Think of it this way: Form CRS is the gateway document. Before any recommendation, any order, any account opening, the retail investor must receive the firm's relationship summary. The firm gets one chance to deliver it before the relationship begins.
Exam Tip: Gotchas
- Initial delivery is "before or at the earliest" of three triggers, not "30 days after." A firm that delivers Form CRS the day after the first recommendation has already violated the Form CRS rule, even though the customer received the document.
- The 30-day post-amendment delivery window for existing customers is narrower than the 60-day post-amendment window for general updates.

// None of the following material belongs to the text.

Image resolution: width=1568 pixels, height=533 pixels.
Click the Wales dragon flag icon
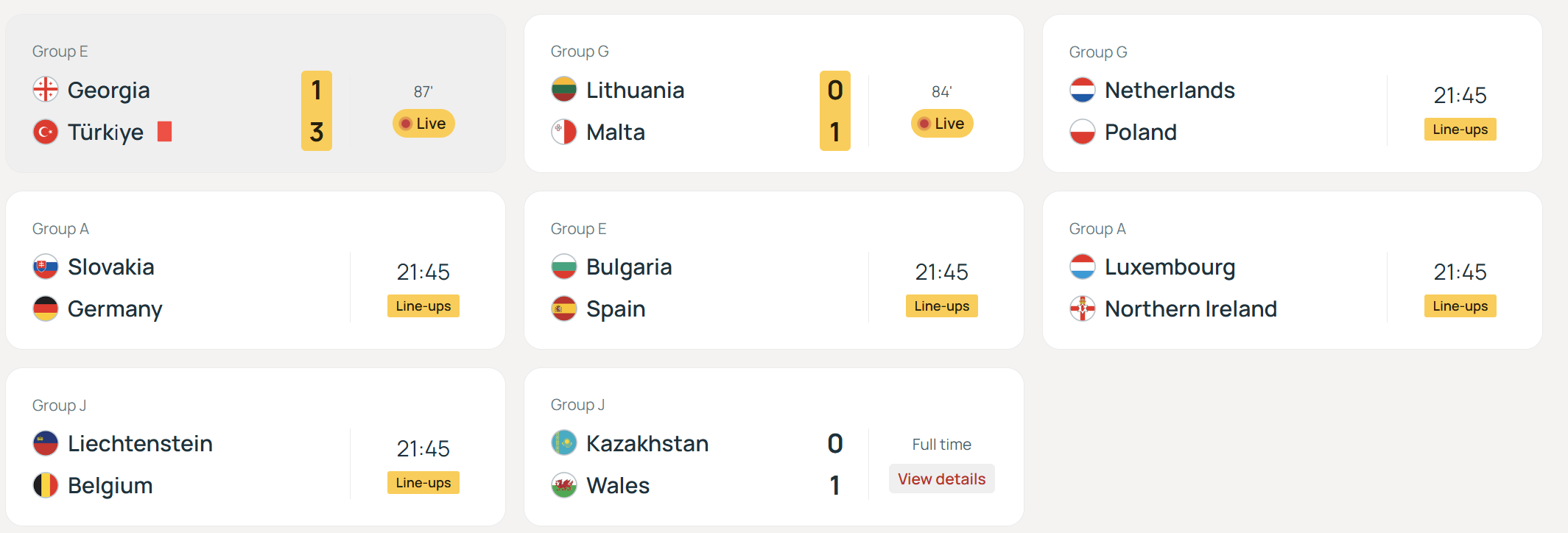coord(564,485)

Read the question carefully to identify whether the customer is new (initial delivery rules) or existing (amendment delivery rules).
Filing and Recordkeeping
Filing requirements:
- Form CRS must be filed electronically with the SEC via Web CRD/IARD
- Must be posted on the firm's public website if the firm has a website
- Must be made available upon retail investor request
Recordkeeping requirements:
- Records of dates of delivery to each retail investor must be retained
- Each version of Form CRS must be retained for 6 years after the record/relationship summary is created or amended
- Records must be in an easily accessible place during the first 2 years of the retention period (consistent with the books-and-records retention rule)
Exam Tip: Gotchas
- Form CRS retention is 6 years from creation, with the most recent 2 years easily accessible. This matches the customer-account record retention period and is longer than the 3-year retention for general communications.
Form CRS in the Disclosure Stack
Form CRS is one disclosure in a stack that retail investors typically receive:
- Form CRS: relationship summary
- Account agreement: detailed terms of the brokerage relationship
- Margin disclosure: risks of margin
- SIPC information: SIPC coverage details
- BrokerCheck notice: annual notice of BrokerCheck availability
- Predispute arbitration disclosure: if the account agreement contains a binding arbitration clause
Form CRS is unique in the stack because it is the firm-level relationship overview. The other disclosures are activity-specific (margin, SIPC) or jurisdiction-specific (arbitration). Form CRS introduces the firm; the others govern specific aspects of the relationship.
Exam Tip: Gotchas
- Form CRS is mandatory for retail investors regardless of whether a recommendation is made. Annual disclosures like the BrokerCheck notice and SIPC information also apply, but they are triggered by account opening, not by the broader "retail investor" status. Form CRS has the broadest delivery trigger of any disclosure document.